È iniziata la vendemmia 2025 con alle spalle un’annata produttiva che ha visto un andamento climatico fatto dall’alternarsi di momenti con forti piogge a periodi di forte calore.
«Dalle prime stime possiamo considerare la vendemmia in corso complessivamente soddisfacente – commenta Matteo Franceschini presidente della Coldiretti di Reggio Emilia. In previsione possiamo ipotizzare un calo della produzione e un buon andamento della qualità delle uve. I vitigni bianchi registrano un calo produttivo del 10% circa con una qualità elevata, mentre i rossi, la cui raccolta è appena iniziata, continua Franceschini, vedono una riduzione delle quantità del 10% per i Lambruschi e di un 30% per l’Ancellotta, vitigno fortemente rappresentativo per ettari interessati della produzione reggiana».

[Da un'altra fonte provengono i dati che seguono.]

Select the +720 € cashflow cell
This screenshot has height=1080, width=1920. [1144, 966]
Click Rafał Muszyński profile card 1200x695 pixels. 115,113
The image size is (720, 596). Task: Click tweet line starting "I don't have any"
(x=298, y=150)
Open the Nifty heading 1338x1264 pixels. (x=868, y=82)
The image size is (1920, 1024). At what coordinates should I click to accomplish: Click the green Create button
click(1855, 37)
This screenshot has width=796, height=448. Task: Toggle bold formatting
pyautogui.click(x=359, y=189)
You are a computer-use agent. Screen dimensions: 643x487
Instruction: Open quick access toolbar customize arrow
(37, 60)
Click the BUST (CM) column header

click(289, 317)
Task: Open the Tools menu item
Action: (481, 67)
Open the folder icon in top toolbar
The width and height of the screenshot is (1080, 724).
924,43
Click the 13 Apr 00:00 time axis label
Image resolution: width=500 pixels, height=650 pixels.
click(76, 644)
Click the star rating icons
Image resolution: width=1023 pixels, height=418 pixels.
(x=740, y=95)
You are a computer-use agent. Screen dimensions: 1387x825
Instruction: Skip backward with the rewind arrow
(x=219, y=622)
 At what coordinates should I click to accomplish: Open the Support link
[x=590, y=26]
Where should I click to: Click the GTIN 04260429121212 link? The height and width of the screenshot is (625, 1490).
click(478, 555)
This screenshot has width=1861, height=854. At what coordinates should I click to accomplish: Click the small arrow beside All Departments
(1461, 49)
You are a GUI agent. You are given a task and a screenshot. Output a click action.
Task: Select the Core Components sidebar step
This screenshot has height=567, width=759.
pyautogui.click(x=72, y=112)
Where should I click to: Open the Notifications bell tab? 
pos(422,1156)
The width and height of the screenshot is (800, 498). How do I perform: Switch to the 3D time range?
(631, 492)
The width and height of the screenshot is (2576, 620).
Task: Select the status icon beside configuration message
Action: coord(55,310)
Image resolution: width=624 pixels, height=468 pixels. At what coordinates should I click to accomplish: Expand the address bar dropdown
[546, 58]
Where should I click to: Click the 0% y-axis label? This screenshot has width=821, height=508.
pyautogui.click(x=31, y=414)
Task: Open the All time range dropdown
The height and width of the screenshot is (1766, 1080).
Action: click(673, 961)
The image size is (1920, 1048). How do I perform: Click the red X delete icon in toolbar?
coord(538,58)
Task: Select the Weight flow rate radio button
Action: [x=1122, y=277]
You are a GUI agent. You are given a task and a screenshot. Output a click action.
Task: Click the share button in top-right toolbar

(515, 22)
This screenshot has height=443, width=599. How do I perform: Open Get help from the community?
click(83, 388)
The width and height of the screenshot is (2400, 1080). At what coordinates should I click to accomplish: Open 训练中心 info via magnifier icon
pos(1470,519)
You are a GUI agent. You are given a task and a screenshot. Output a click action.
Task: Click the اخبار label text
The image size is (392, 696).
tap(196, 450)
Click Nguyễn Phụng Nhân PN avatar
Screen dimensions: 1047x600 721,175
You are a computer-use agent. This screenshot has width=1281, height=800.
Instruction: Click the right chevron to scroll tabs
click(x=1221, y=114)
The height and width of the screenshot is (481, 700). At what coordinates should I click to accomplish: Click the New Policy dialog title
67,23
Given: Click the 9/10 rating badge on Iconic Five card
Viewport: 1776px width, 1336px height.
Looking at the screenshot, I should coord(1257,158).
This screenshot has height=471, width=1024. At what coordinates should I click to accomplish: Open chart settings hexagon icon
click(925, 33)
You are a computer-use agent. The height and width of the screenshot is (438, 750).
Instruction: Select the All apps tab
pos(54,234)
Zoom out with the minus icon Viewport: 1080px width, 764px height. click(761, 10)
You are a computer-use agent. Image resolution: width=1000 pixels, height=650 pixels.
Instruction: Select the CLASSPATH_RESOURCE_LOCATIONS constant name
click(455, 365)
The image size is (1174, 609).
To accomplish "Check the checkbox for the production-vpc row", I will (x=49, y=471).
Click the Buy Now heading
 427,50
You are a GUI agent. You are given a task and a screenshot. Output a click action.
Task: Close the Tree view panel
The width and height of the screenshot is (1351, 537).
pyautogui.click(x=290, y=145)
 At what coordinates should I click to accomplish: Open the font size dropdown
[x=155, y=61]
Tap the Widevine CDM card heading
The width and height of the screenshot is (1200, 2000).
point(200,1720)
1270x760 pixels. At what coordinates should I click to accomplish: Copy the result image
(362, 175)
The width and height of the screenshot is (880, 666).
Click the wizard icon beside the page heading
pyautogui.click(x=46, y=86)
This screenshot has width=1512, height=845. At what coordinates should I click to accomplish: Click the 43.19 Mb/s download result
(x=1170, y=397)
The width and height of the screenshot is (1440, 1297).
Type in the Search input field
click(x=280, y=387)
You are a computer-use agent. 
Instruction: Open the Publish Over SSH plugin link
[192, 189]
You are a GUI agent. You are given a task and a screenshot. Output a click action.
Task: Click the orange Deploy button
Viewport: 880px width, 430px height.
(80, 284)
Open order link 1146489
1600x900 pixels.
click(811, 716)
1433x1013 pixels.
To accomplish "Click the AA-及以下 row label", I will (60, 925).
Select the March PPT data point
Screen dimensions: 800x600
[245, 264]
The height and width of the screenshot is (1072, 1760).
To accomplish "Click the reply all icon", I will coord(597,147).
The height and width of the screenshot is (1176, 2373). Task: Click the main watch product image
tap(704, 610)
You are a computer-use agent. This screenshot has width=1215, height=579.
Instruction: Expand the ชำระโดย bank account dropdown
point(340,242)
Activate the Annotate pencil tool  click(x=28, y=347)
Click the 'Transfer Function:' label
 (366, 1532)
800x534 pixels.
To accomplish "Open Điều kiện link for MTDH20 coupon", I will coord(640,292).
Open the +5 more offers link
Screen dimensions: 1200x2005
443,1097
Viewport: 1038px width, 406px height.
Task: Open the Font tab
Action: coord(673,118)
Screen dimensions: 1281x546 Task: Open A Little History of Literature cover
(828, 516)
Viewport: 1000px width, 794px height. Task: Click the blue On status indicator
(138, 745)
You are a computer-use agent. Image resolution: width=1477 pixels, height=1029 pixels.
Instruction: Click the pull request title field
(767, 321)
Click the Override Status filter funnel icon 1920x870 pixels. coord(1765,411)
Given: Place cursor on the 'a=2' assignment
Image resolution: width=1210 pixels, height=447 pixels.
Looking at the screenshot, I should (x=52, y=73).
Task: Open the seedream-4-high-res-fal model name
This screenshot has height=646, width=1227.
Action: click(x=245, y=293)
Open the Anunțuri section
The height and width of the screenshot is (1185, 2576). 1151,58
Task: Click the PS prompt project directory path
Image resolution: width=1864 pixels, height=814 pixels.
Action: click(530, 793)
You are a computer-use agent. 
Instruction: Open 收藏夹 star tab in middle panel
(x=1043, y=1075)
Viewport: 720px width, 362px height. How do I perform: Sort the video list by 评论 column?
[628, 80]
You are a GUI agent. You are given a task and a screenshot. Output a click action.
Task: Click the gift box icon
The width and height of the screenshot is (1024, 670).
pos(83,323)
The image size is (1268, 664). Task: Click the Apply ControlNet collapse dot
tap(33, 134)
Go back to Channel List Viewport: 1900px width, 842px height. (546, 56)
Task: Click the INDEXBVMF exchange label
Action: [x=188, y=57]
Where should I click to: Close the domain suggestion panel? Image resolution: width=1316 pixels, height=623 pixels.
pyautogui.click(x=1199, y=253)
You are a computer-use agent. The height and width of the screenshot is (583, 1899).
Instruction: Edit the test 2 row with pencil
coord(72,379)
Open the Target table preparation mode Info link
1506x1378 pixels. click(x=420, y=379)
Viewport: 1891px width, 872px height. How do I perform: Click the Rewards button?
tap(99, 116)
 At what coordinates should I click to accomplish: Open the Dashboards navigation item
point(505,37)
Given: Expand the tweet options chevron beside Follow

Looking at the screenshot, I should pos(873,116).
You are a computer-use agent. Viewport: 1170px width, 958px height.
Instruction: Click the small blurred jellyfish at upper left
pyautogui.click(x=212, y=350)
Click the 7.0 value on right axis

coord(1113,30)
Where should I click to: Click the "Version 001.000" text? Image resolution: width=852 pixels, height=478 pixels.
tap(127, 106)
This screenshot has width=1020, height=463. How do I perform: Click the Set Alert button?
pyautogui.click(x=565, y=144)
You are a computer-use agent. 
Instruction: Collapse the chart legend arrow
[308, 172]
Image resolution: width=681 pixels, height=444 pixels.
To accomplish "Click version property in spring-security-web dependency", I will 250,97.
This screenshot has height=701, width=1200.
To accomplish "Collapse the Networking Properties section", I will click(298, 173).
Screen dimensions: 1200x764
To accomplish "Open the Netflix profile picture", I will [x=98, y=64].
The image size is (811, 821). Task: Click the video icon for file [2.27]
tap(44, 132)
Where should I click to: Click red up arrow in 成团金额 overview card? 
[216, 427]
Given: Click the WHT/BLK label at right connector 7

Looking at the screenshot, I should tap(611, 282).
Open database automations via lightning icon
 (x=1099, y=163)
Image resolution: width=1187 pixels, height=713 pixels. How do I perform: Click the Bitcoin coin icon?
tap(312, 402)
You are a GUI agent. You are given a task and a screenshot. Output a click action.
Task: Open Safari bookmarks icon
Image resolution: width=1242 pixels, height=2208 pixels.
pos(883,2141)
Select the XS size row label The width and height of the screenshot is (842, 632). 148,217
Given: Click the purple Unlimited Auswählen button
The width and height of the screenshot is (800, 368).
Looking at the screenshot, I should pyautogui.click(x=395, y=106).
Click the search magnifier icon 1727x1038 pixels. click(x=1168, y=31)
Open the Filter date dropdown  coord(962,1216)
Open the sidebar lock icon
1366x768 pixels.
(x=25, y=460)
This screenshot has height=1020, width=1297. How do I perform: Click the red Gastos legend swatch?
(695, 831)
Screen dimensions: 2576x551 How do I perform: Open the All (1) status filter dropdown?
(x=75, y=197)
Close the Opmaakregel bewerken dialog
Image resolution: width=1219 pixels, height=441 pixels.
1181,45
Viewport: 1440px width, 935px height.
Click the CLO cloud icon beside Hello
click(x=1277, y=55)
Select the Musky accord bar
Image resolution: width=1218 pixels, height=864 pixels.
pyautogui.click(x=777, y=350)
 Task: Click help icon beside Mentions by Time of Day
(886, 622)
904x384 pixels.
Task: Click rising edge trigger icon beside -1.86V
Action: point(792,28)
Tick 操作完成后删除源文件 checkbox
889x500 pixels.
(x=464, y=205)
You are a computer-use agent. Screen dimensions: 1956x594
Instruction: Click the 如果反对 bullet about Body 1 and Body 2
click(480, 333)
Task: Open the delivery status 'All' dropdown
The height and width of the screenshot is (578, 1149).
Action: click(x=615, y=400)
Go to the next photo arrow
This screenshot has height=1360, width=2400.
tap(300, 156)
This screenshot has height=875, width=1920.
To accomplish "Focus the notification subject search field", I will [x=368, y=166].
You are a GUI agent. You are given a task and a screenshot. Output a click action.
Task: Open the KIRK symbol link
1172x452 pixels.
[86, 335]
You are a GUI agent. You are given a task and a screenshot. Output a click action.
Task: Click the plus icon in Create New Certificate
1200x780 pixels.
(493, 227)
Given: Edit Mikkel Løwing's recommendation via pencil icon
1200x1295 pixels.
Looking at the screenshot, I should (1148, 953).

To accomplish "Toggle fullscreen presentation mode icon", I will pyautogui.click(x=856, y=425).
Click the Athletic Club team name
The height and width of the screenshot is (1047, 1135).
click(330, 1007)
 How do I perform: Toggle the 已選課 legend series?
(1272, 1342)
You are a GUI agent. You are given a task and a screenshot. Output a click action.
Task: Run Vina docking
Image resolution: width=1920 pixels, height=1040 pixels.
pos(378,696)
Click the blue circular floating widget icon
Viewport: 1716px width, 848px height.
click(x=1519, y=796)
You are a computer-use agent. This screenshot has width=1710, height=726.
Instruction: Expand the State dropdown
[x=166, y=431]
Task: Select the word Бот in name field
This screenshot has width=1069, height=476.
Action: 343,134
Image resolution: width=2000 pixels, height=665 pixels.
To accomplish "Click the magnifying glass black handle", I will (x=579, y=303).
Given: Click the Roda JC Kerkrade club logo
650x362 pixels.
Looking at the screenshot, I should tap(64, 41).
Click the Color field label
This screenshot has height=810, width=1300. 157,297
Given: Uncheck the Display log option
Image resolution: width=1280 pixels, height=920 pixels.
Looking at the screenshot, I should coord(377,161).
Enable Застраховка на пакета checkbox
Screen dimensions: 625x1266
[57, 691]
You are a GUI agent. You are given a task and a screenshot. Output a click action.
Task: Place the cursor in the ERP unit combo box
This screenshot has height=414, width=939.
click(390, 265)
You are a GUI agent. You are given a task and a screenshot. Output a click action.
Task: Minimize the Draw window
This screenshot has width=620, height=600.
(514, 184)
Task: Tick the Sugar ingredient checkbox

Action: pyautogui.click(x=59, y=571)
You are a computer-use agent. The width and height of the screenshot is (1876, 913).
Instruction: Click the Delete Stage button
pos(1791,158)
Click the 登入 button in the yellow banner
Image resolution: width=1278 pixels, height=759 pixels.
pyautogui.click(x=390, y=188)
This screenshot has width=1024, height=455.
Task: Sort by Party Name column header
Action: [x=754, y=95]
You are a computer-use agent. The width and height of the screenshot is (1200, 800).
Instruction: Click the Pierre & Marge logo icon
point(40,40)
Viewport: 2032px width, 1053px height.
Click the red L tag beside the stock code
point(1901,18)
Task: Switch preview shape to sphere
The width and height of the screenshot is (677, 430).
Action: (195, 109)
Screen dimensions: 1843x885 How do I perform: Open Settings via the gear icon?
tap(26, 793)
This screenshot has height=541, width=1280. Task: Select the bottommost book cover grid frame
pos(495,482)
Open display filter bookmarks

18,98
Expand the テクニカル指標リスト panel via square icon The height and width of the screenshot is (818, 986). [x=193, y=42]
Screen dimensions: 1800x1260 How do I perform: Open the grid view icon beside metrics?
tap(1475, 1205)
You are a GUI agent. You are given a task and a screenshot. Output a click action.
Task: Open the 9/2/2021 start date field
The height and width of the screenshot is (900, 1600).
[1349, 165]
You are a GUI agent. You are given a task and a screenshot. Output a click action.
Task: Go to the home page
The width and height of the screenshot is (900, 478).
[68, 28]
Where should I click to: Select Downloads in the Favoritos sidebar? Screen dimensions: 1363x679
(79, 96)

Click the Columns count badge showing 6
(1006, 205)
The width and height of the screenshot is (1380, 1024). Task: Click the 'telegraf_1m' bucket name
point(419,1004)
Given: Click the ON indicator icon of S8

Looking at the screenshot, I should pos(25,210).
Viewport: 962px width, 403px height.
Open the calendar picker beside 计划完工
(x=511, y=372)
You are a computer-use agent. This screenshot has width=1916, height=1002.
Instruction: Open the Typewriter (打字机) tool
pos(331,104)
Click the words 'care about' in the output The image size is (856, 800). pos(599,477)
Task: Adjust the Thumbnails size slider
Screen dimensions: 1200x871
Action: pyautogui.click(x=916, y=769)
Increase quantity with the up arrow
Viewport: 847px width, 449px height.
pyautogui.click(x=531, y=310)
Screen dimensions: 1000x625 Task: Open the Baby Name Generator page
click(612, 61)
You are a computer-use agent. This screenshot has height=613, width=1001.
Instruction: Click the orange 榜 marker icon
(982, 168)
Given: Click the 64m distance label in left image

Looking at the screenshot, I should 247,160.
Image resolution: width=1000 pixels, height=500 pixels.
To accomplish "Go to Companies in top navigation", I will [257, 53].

«Ci auguriamo che l’alta qualità delle uve, che garantirà un buon risultato per il vino, e l’entrata in vigore dei nuovi disciplinari di produzione – conclude Matteo Franceschini - possano tradursi in un concreto rialzo del riconoscimento economico e di valorizzazione del lavoro dei viticoltori reggiani, che sono in sofferenza già da diversi anni».
La vendemmia cade in un momento sicuramente delicato per il settore - dichiara Coldiretti Reggio Emilia – aggravato dai dazi Usa che, con più volte denunciato, vanno a colpire principalmente il mercato del vino che, secondo l’analisi Coldiretti, ha un fatturato italiano che ammonta a oltre 14 miliardi di euro.